Muchas veces, dentro de casa, ciertas características pasan desapercibidas. No porque las familias no estén atentas, sino porque el amor, la costumbre y la convivencia diaria hacen que algunas conductas parezcan completamente normales.
Escuchamos frases como:
• “Cada niño tiene su ritmo.”
• “Ya hablará cuando esté listo.”
• “Es muy activo, salió igual que su papá.”
• “No le gusta convivir, siempre ha sido así.”
• “Tiene gustos muy específicos, pero no pasa nada.”
Y aunque muchas veces efectivamente no hay motivo para alarmarse, también es cierto que algunas señales merecen ser observadas con mayor profundidad.
Algo que ocurre con frecuencia durante las evaluaciones infantiles es que muchos padres comienzan a reconocerse en las características de sus hijos. Conductas que durante años fueron descritas como distracción, timidez, intensidad, torpeza social o inquietud excesiva, a veces tienen una explicación que nunca fue explorada.

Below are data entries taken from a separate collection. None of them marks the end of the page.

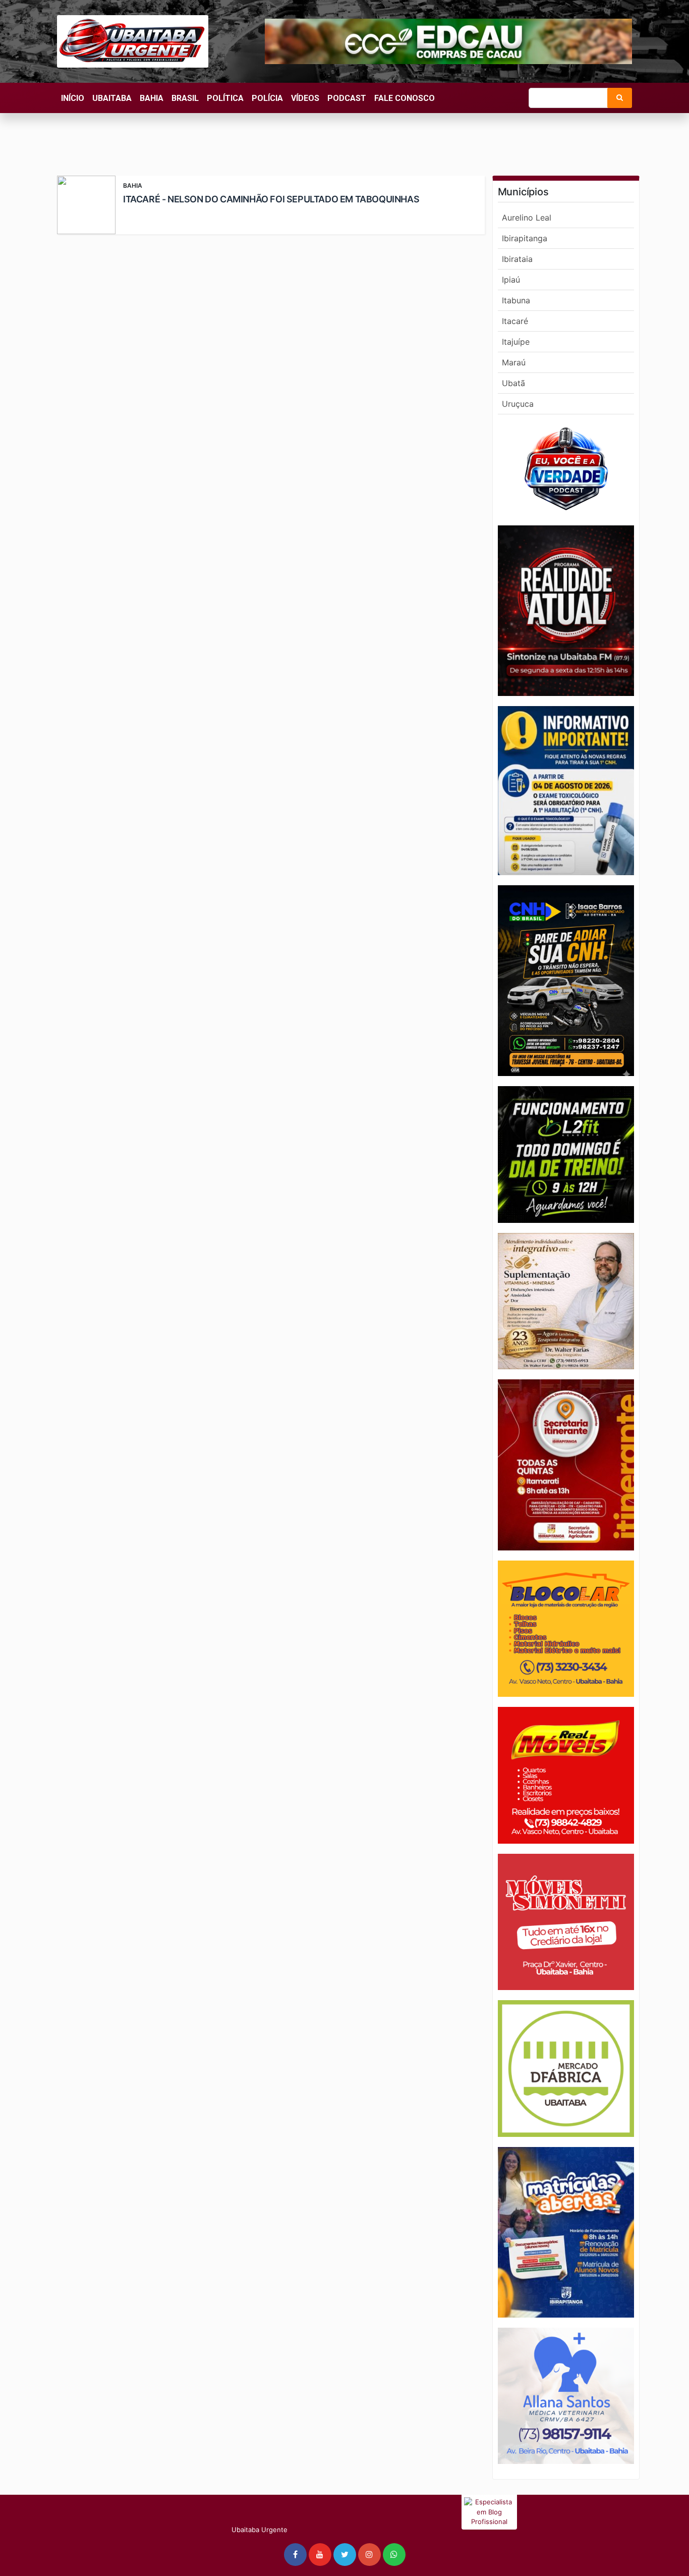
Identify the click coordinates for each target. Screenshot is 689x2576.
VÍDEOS (305, 98)
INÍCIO (72, 98)
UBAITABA (112, 98)
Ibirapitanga (524, 238)
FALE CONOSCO (404, 98)
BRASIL (185, 98)
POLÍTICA (225, 98)
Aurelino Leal (526, 217)
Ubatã (513, 383)
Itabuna (516, 300)
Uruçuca (518, 404)
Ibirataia (517, 259)
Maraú (514, 362)
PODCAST (346, 98)
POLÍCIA (267, 98)
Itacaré (515, 321)
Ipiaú (511, 280)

Por eso es tan valioso escuchar cuando una maestra o una escuela comparte una observación desde el respeto, la experiencia y el interés genuino por el bienestar del niño.
Y también es importante recordar algo:
Observar no significa etiquetar.
No todo indica un trastorno o una condición específica.

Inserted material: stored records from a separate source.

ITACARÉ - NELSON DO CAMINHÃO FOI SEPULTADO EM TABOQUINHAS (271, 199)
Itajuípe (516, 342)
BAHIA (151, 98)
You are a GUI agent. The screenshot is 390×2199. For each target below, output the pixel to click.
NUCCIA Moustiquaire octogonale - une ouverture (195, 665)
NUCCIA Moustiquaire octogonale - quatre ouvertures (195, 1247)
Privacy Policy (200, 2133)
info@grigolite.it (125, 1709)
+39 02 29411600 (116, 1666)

En ocasiones hablamos de diferencias en el desarrollo, necesidades sensoriales, desafíos en el lenguaje, aspectos emocionales, estilos de aprendizaje distintos o simplemente procesos madurativos que requieren acompañamiento.
La detección temprana no busca poner etiquetas.
Busca comprender mejor.
Busca brindar apoyos oportunos.
Busca abrir caminos.
Porque cada niño merece desarrollarse en un entorno donde sea comprendido, acompañado y valorado por quien es.
Y porque en este mundo hay espacio para todos. Algunos necesitarán apoyos diferentes, otros recorrerán caminos distintos, pero todos tienen derecho a aprender, participar y pertenecer.